=== EXERCISE GOAL ===
Transcribe everything in the records, dropping and changing nothing.

-- INPUT follows --

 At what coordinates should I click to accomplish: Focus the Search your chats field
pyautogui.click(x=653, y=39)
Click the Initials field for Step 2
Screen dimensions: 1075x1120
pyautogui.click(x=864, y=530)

-- INPUT concluded --

=== FINISHED TASK ===
 At what coordinates should I click to accomplish: Focus the Search your chats field
pyautogui.click(x=653, y=39)
Click the Initials field for Step 2
Screen dimensions: 1075x1120
pyautogui.click(x=864, y=530)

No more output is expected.